DocketNumber: 1985
Judges: Bltjme, Blume, Ilsley, Riner
Filed Date: 9/21/1936
Status: Precedential
Modified Date: 10/19/2024
2. We stated above that a proceeding of the kind involved herein must be initiated in some sufficient *Page 274 manner. There can be no doubt that this was done when the petition was filed in Cause No. 2067. The real complaint of counsel is, or must be construed to be, that the court thereafter lost the jurisdiction over the subject matter which it had previously acquired — lost it by reason of the fact that no notice was immediately given; because the petition was amended as to the name of the district; because the engineer's report became inadequate and because another irrigation district, within the boundaries of the Washakie Needles Irrigation district, was organized in the meantime. Nothing which counsel have said in the argument for a rehearing has convinced us that the trial court lost its jurisdiction once rightly acquired. As a general rule jurisdiction once acquired is not defeated by subsequent events. 15 C.J. 822-823. The matters complained of at most made the proceedings irregular. In that event the appellant would be entitled to relief in so far as prejudiced, but no further. We deemed the proceedings irregular in some respects, and therefore ordered a new trial in connection with those matters by reason of which the appellant was prejudiced.
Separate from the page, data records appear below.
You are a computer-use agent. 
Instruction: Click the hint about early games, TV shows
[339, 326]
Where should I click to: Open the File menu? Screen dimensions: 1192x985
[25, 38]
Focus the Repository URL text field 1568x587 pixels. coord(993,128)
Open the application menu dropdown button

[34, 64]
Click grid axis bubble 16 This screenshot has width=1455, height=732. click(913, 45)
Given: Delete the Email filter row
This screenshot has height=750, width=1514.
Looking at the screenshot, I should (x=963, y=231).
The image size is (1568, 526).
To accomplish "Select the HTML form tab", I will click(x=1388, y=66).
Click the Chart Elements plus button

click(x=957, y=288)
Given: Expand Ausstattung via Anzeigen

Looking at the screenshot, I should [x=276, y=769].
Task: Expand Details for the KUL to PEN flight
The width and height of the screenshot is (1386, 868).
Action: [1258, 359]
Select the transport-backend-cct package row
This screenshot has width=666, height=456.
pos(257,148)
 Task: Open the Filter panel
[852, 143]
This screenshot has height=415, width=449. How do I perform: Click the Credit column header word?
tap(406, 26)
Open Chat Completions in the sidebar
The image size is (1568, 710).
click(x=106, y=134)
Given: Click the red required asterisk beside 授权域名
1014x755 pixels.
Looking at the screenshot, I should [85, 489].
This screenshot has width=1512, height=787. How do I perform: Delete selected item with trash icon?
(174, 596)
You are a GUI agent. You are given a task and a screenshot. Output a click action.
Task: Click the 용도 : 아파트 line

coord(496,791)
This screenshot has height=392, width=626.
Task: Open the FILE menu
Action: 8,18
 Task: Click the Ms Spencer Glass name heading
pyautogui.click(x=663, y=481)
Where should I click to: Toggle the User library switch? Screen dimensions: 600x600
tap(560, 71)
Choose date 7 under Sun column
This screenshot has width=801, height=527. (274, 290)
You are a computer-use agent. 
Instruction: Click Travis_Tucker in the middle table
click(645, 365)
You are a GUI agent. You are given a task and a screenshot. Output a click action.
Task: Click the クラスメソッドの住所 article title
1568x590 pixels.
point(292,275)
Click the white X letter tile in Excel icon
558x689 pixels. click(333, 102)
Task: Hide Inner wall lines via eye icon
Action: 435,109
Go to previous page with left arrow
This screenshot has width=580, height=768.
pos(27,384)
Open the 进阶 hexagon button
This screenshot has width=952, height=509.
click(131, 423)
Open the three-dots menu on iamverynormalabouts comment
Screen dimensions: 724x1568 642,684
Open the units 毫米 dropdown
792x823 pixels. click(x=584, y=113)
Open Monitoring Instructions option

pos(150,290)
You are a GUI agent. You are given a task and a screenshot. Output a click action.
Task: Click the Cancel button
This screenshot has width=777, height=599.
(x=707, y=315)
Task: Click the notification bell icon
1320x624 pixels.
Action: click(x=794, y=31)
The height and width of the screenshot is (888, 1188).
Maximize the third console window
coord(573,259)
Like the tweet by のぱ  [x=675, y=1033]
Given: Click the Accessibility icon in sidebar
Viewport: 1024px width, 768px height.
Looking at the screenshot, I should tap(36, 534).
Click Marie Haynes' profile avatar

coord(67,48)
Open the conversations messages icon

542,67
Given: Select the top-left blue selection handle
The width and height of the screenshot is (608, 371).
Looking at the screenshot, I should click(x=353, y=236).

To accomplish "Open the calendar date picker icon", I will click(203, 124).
3. Counsel further complain that we did not hold that appellant's land should have been excluded from the district. Our attention is called to the fact that opposing counsel are not adverse to such exclusion. If the opposing party is willing to have the lands of appellant excluded, that can be done by proceedings in the trial court, and all controversy can thereby be ended. But that is not a ground for rehearing herein. There was some evidence that at least some of appellant's lands would be benefitted, and if that is so, we, obviously, should not finally determine the question of the exclusion of appellant's land from the district now, since that can be determined much better later. If, of course, the court should, upon the further hearing of the case which we have ordered, determine that the *Page 275 project is not feasible so far as appellant is concerned, that itself would settle the point, nor is there anything in what we have heretofore said to hinder the trial court in such further hearing from reversing the order heretofore made as to the inclusion of appellant's land in the district. Appellant's counsel, however, seem to think that unless we review the order of inclusion now, the opposing party might claim the matter to be res judicata. It is apparent what we though of that point when we declined to finally determine the matter at this time. "A judgment cannot be set up in bar of a subsequent action unless it was a final judgment on the merits, adjudicating the rights in litigation in a conclusive and definite manner. In order that a judgment should be final within the meaning of the rule stated it must be such as puts an end to the particular litigation or definitely puts the case out of court." 34 C.J. 770. Clearly these principles are applicable here. The point in question has been specially reserved for future decision; it has not been adjudicated, but has been specially directed to be adjudicated in the future. In such event no plea of res judicata would avail, until that has been done.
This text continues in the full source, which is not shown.